[Extracted data entries]

▬▬▬▬▬▬

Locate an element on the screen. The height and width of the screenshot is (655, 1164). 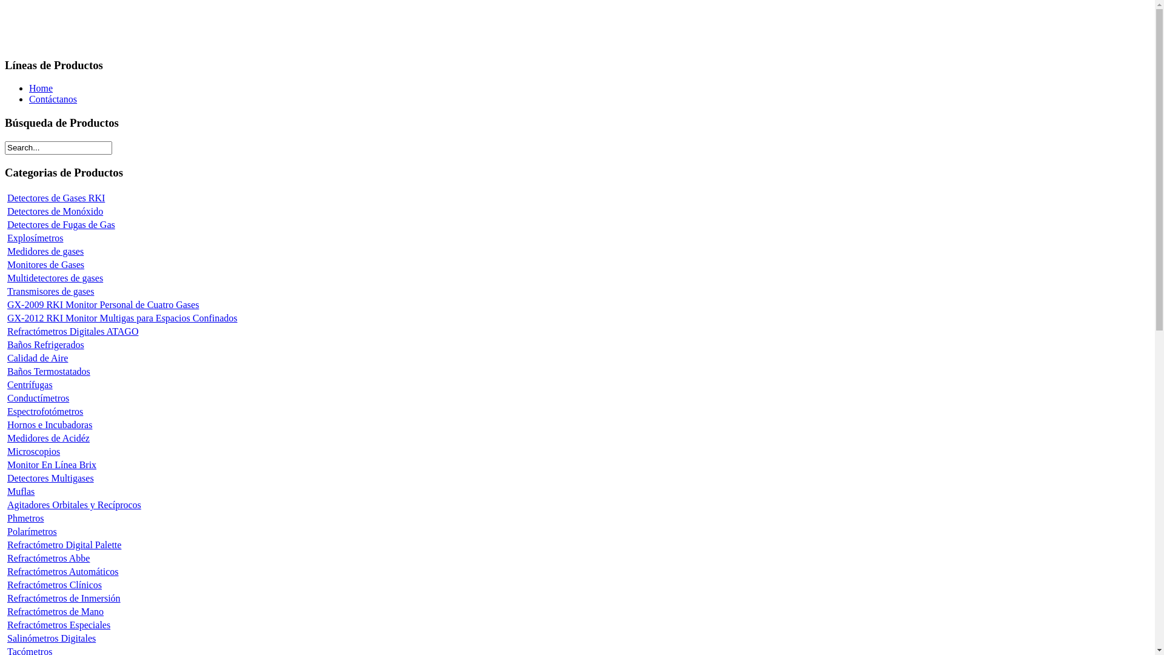
'Phmetros' is located at coordinates (25, 518).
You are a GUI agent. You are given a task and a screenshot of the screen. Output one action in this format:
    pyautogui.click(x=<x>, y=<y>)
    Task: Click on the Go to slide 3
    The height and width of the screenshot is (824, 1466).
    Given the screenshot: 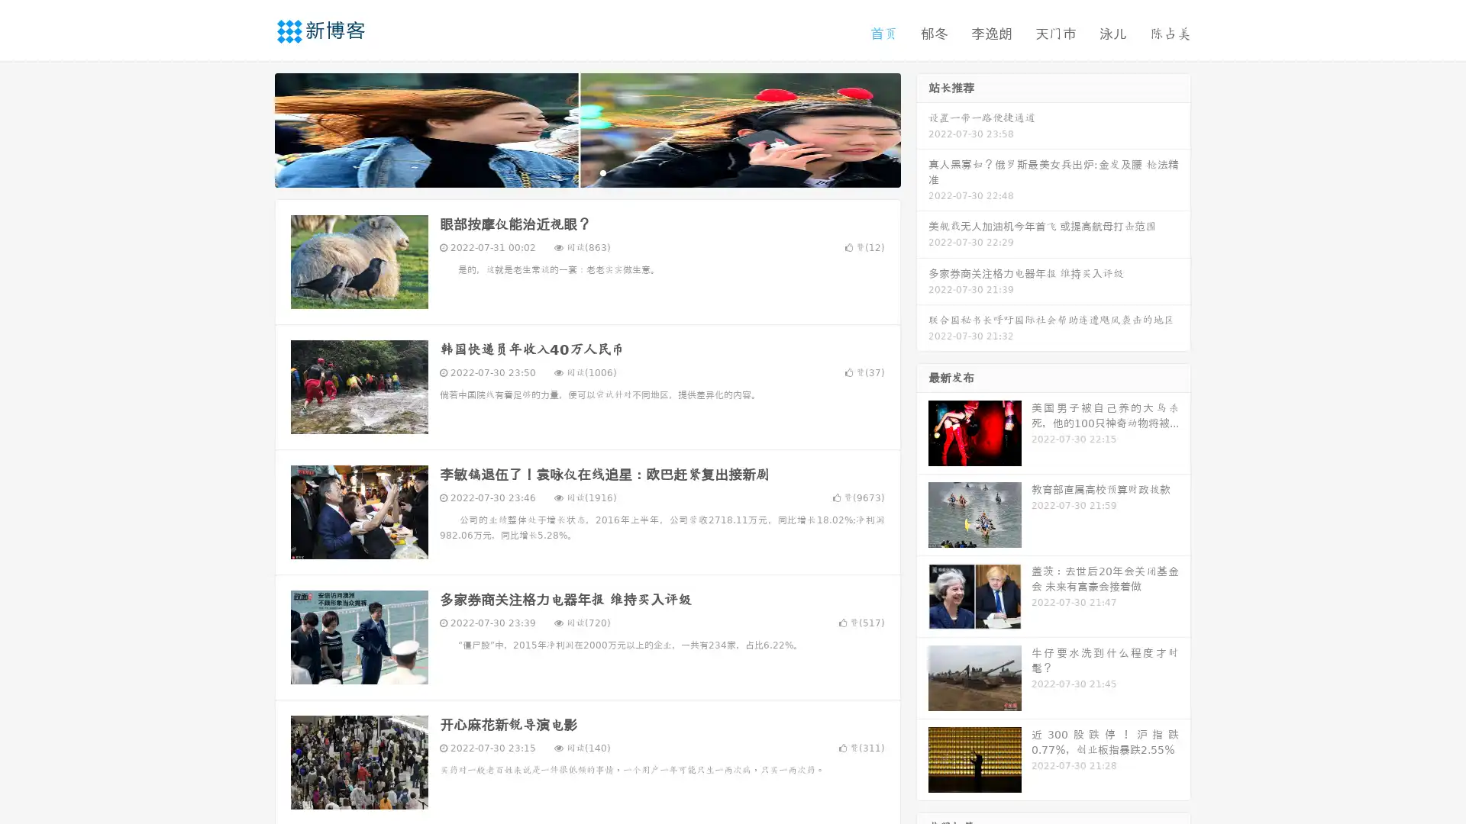 What is the action you would take?
    pyautogui.click(x=602, y=172)
    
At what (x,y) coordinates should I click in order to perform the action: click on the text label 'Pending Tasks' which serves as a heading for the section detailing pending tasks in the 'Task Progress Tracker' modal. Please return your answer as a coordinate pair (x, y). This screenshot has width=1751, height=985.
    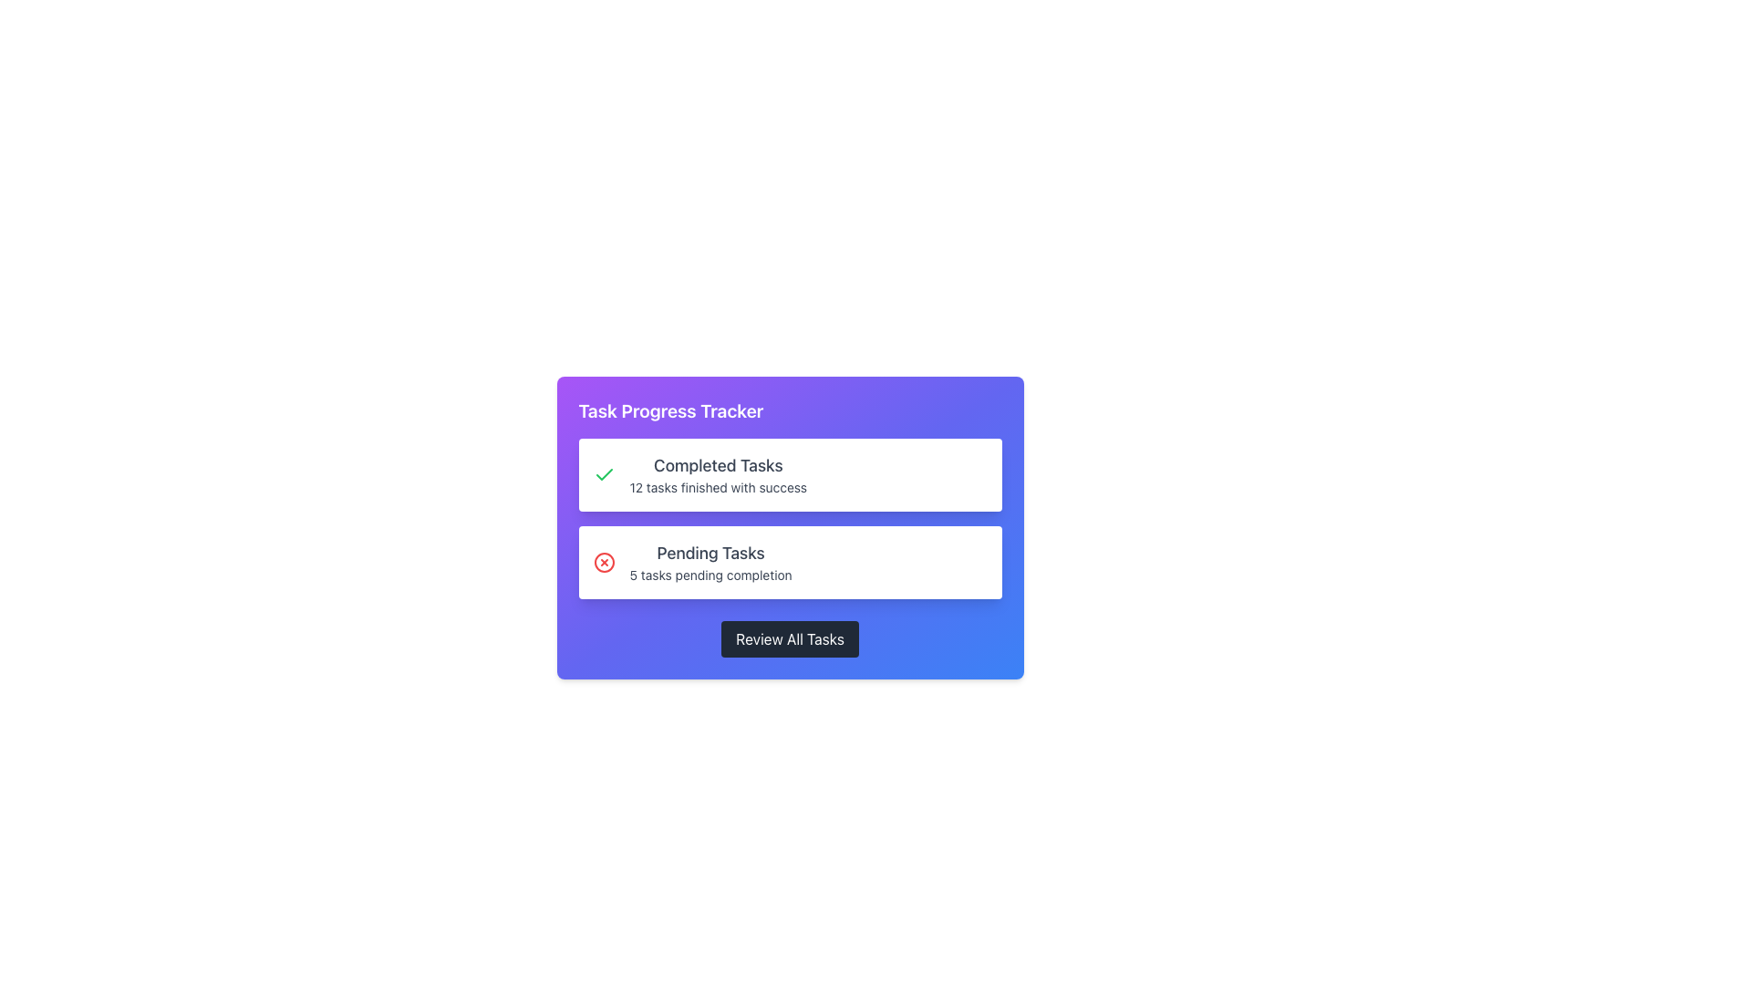
    Looking at the image, I should click on (710, 552).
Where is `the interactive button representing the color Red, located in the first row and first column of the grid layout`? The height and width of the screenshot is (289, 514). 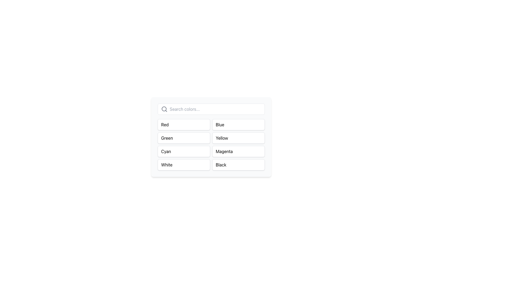
the interactive button representing the color Red, located in the first row and first column of the grid layout is located at coordinates (184, 125).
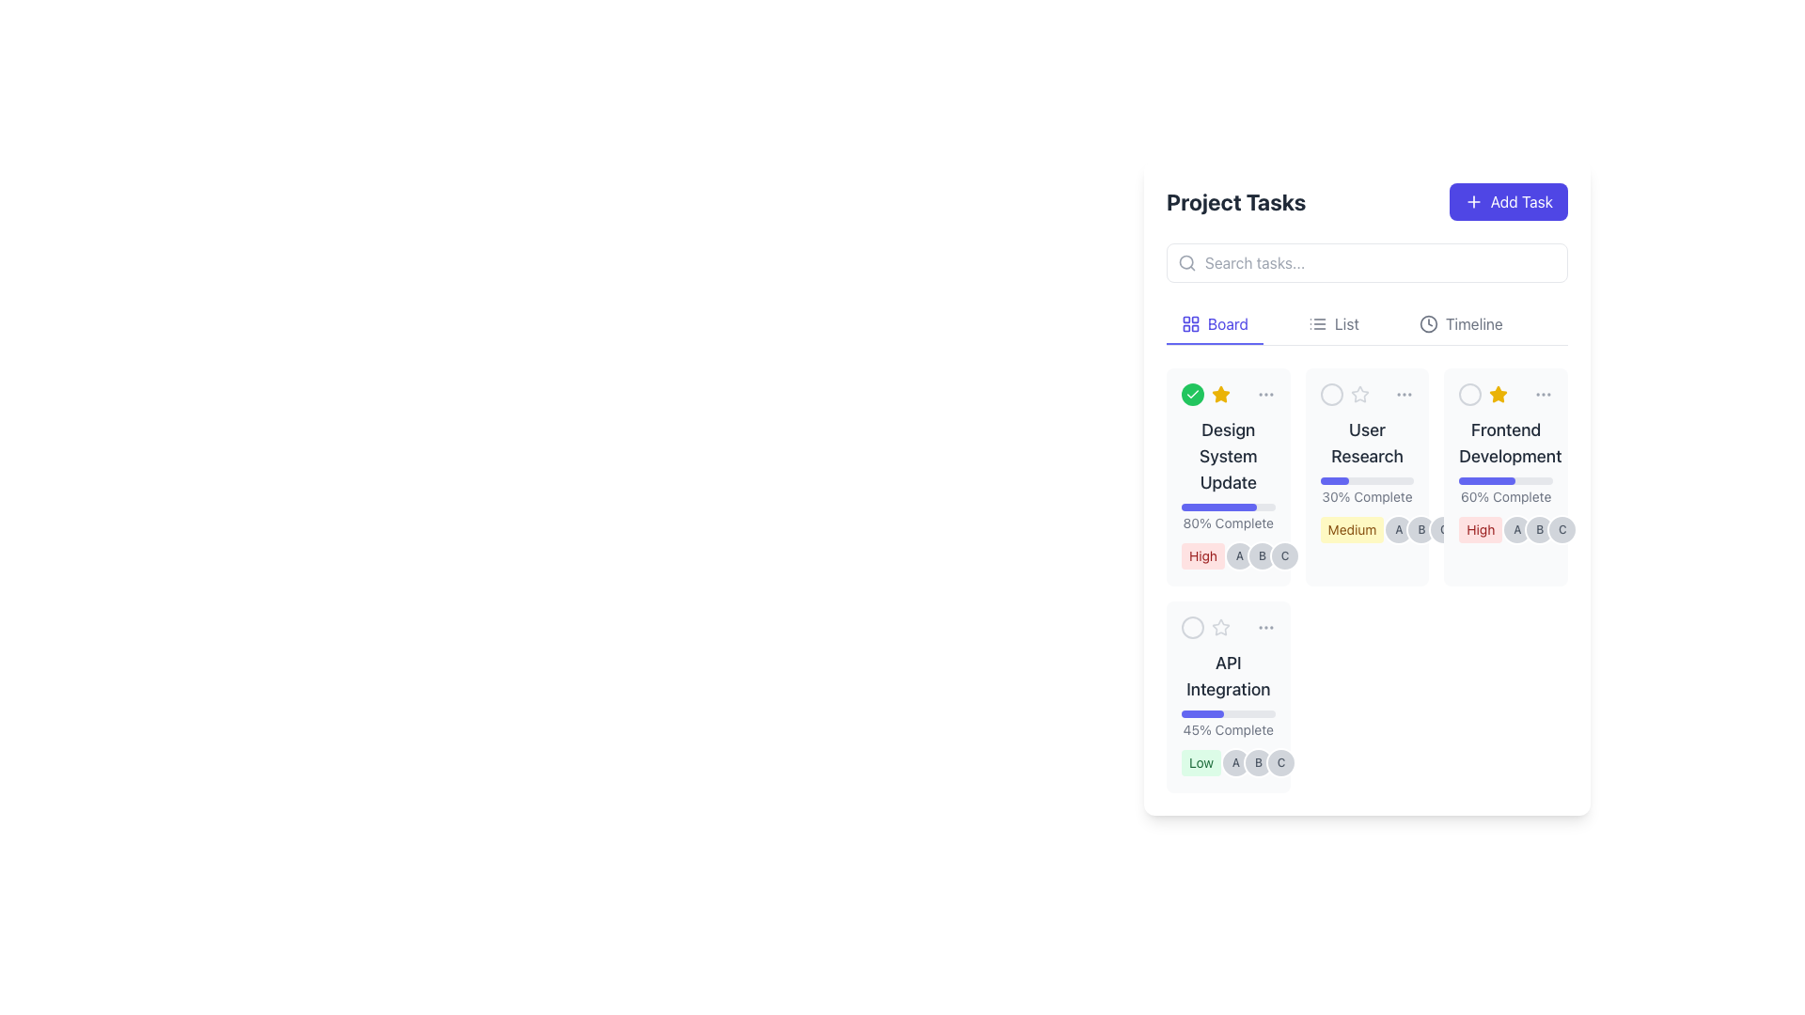  What do you see at coordinates (1185, 263) in the screenshot?
I see `the magnifying glass icon located to the far left of the search input field, which visually indicates the functionality of the adjacent text input area` at bounding box center [1185, 263].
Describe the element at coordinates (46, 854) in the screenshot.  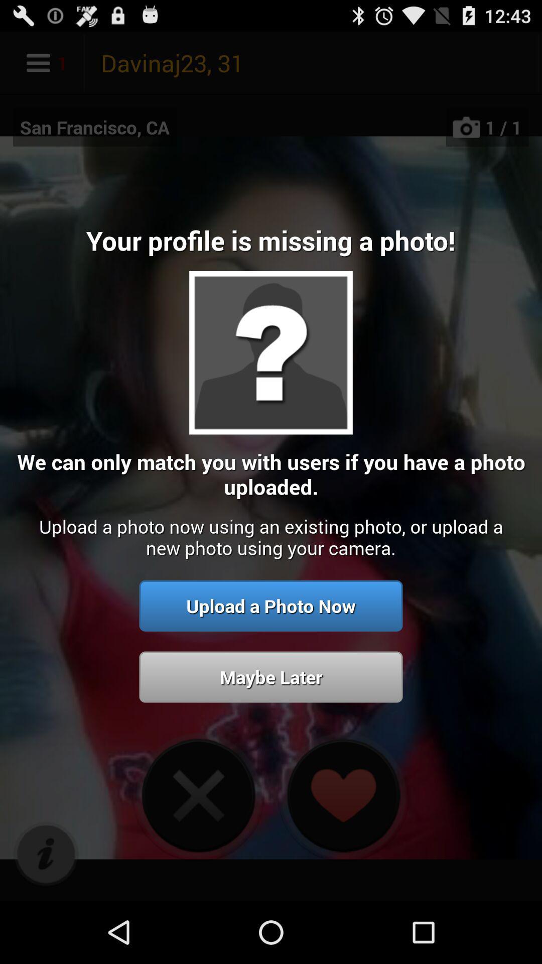
I see `button at the bottom left corner` at that location.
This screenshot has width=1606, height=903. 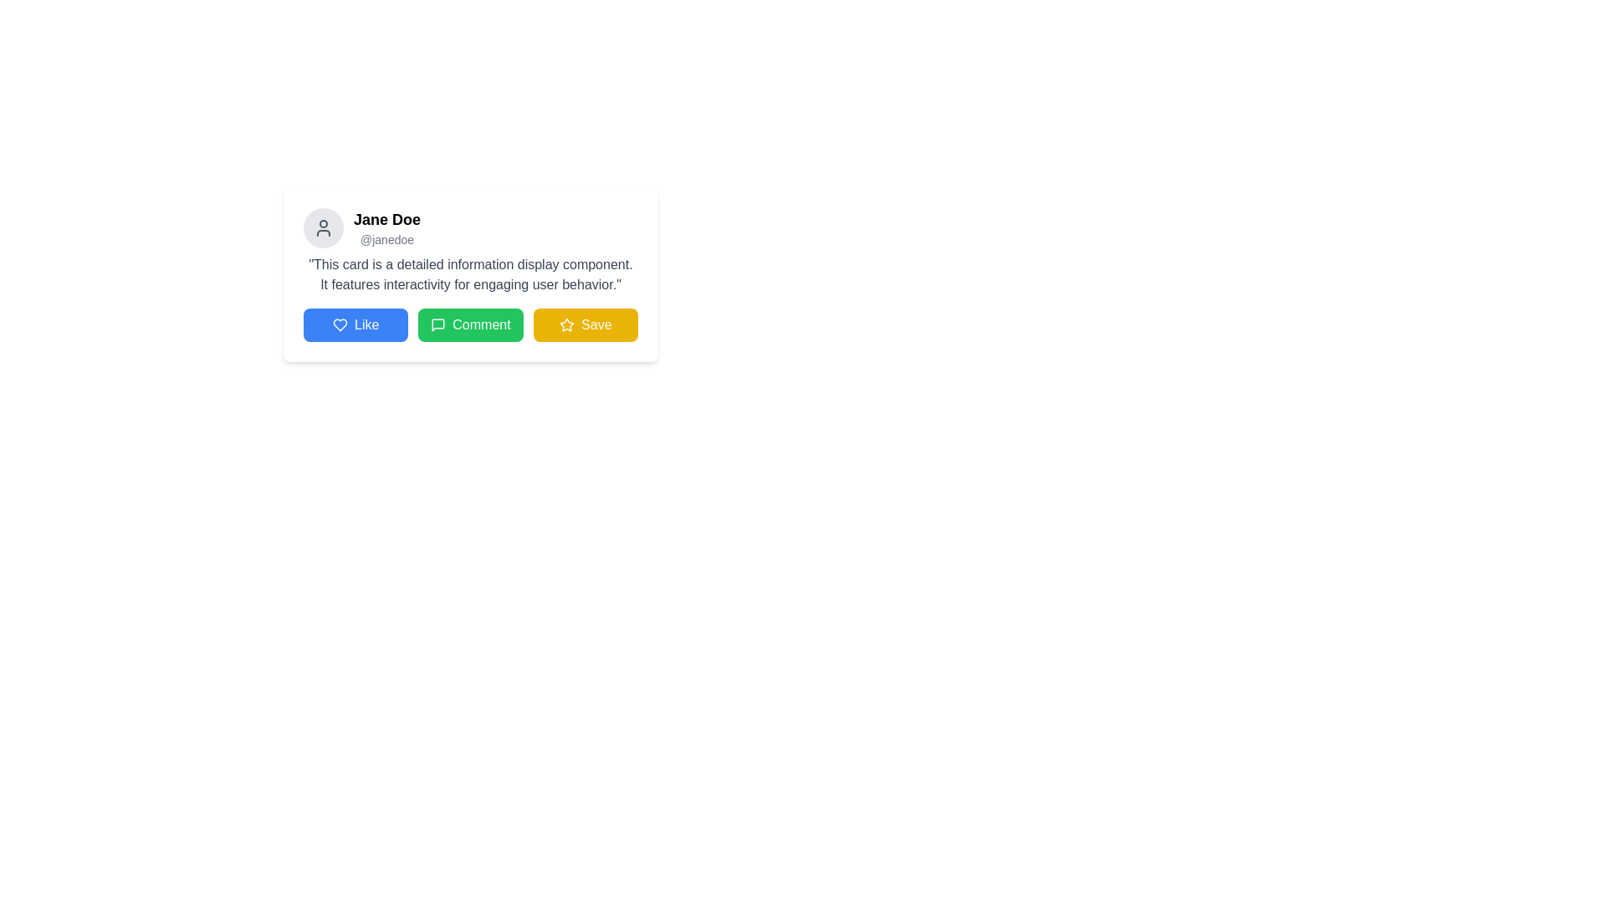 I want to click on the 'Like' icon, which is the leftmost button in the row of interactive buttons below the user's information card, so click(x=340, y=325).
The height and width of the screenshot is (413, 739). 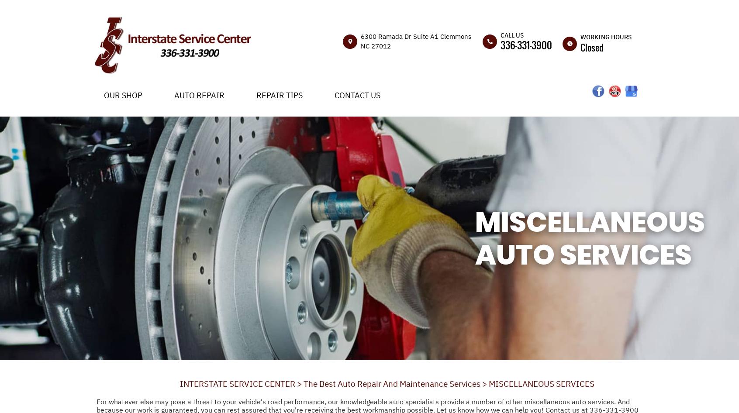 What do you see at coordinates (567, 139) in the screenshot?
I see `'Thu'` at bounding box center [567, 139].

▬▬▬▬▬▬

### [YOUR GOAL]
Copy the material word for word, from its first line through the line containing "coordinates (25, 518).", including both. Omit the pictures.

### [CORRECT RESPONSE]
Locate an element on the screen. The height and width of the screenshot is (655, 1164). 
'Phmetros' is located at coordinates (25, 518).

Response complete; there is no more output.